Task to complete: Unless it is a picture, every line from the start of the entries through the line with "Given: Jump to the 价格 section via sidebar" must be retyped exactly.

Working data:
────────────────

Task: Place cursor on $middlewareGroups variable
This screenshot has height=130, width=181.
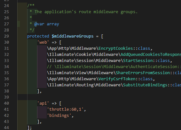Action: point(73,36)
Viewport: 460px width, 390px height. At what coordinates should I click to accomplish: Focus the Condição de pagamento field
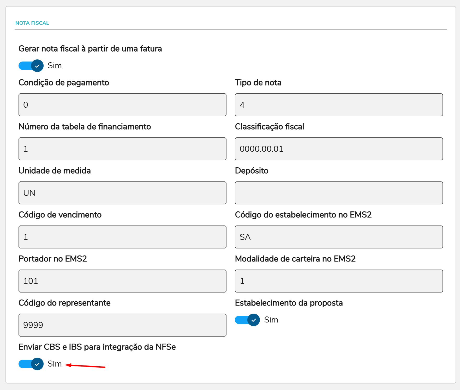122,105
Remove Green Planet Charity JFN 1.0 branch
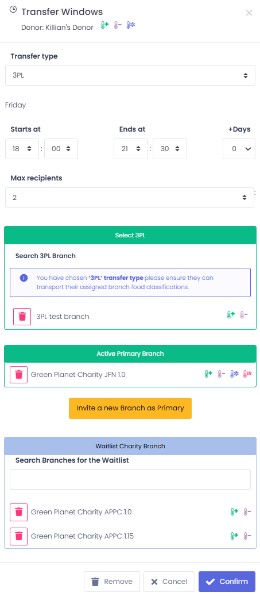Image resolution: width=260 pixels, height=596 pixels. pyautogui.click(x=18, y=374)
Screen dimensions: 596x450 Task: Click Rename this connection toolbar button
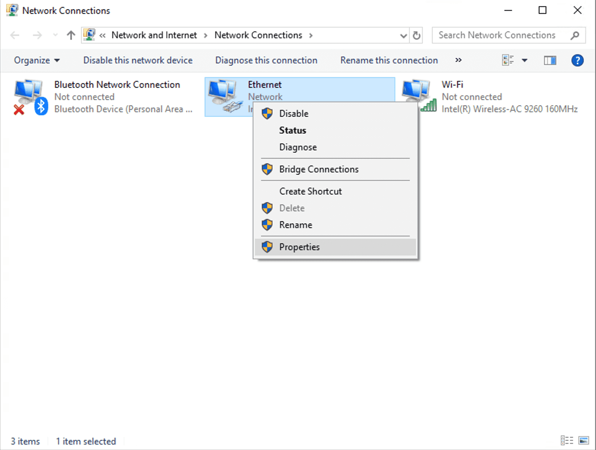tap(389, 60)
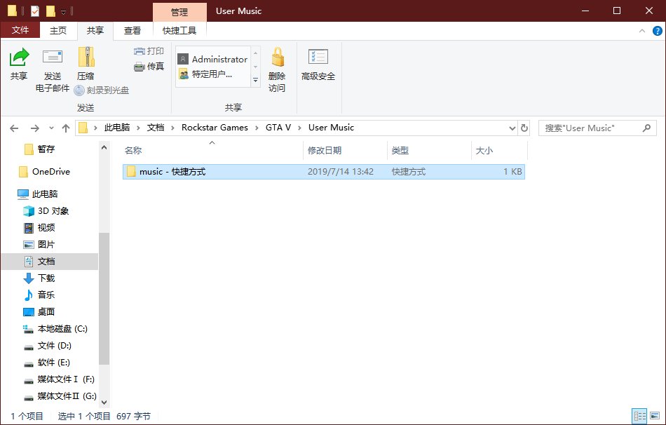
Task: Open the address bar history dropdown
Action: pyautogui.click(x=512, y=128)
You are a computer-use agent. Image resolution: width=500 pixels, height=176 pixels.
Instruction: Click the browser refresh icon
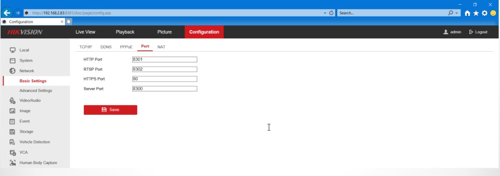(x=331, y=13)
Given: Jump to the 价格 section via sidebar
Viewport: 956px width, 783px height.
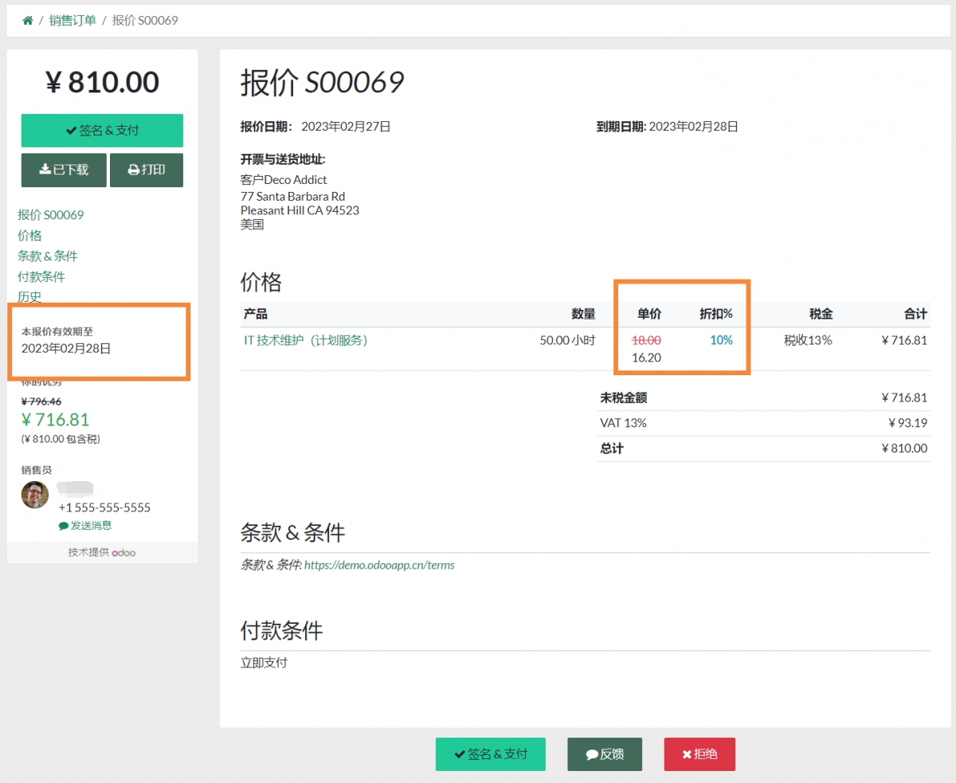Looking at the screenshot, I should tap(29, 235).
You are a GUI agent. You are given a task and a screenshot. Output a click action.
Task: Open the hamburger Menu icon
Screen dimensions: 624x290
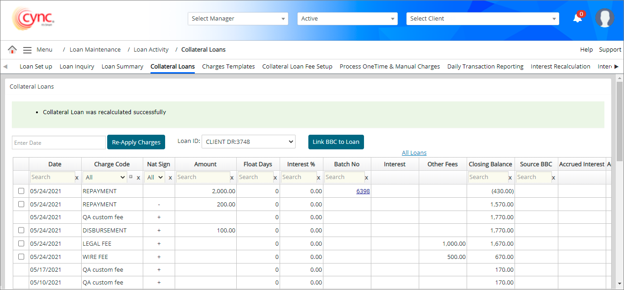pos(27,50)
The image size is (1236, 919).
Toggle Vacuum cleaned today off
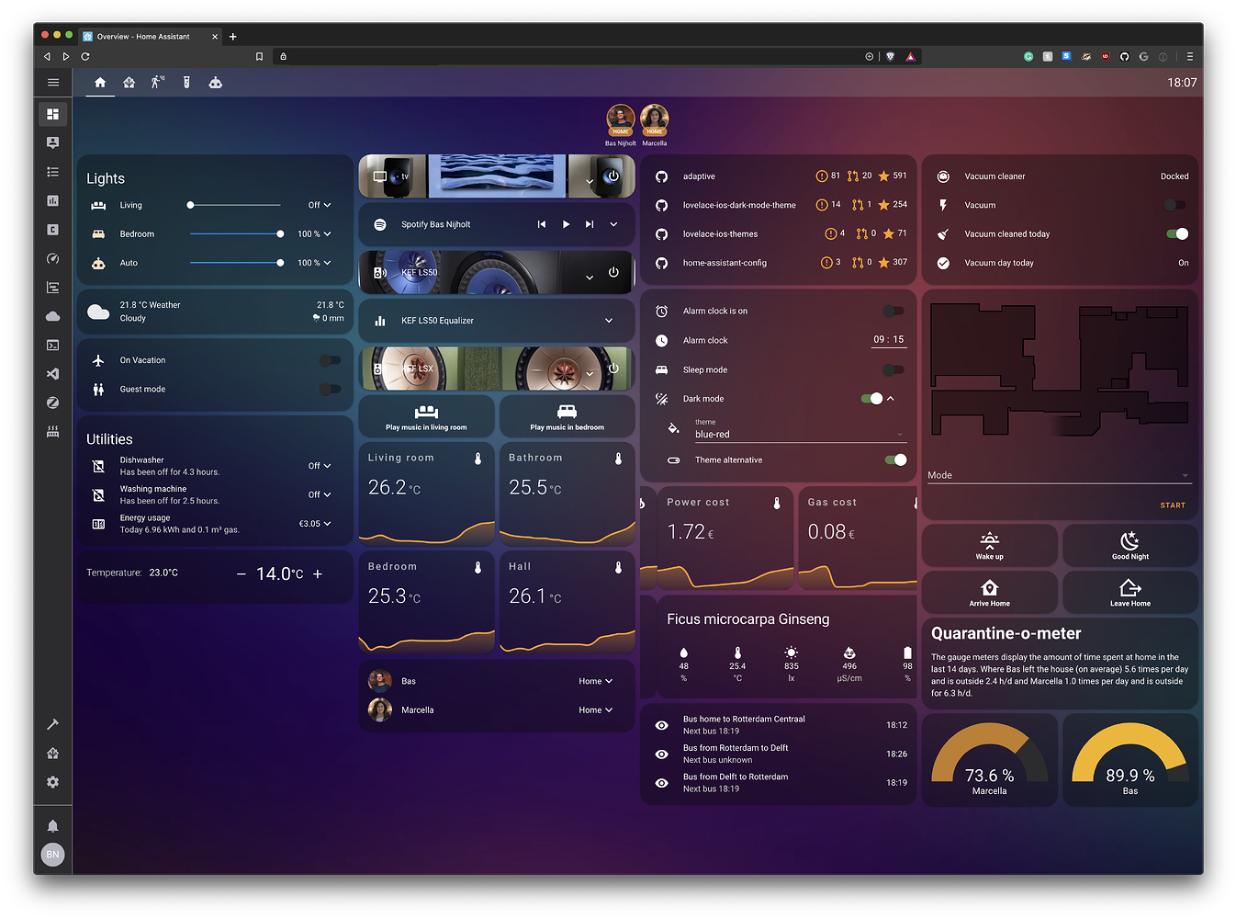[x=1176, y=233]
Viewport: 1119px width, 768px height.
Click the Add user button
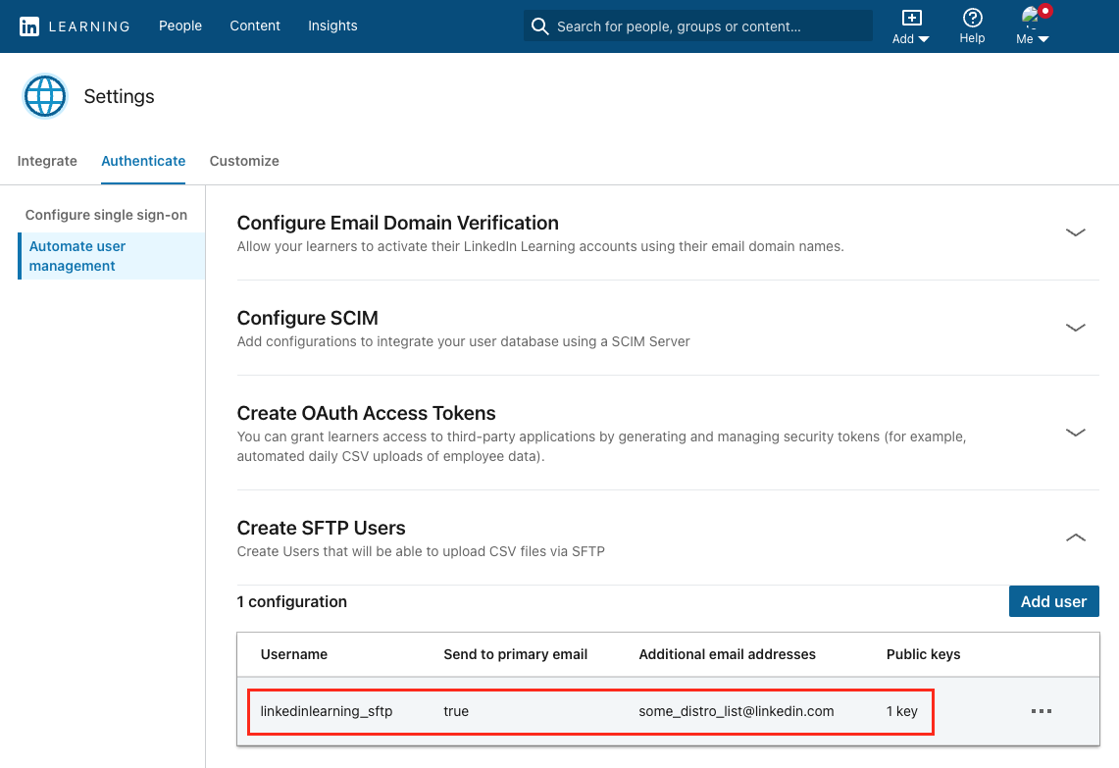(1053, 600)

────────────────

Response below:
Task: Place cursor on $middlewareGroups variable
This screenshot has height=130, width=181.
Action: point(73,36)
Viewport: 460px width, 390px height. At what coordinates should I click to accomplish: Focus the Condição de pagamento field
122,105
Remove Green Planet Charity JFN 1.0 branch
Image resolution: width=260 pixels, height=596 pixels. pyautogui.click(x=18, y=374)
Screen dimensions: 596x450 Task: Click Rename this connection toolbar button
tap(389, 60)
Task: Open the address bar history dropdown
Action: pyautogui.click(x=512, y=128)
You are a computer-use agent. Image resolution: width=500 pixels, height=176 pixels.
Instruction: Click the browser refresh icon
(x=331, y=13)
Given: Jump to the 价格 section via sidebar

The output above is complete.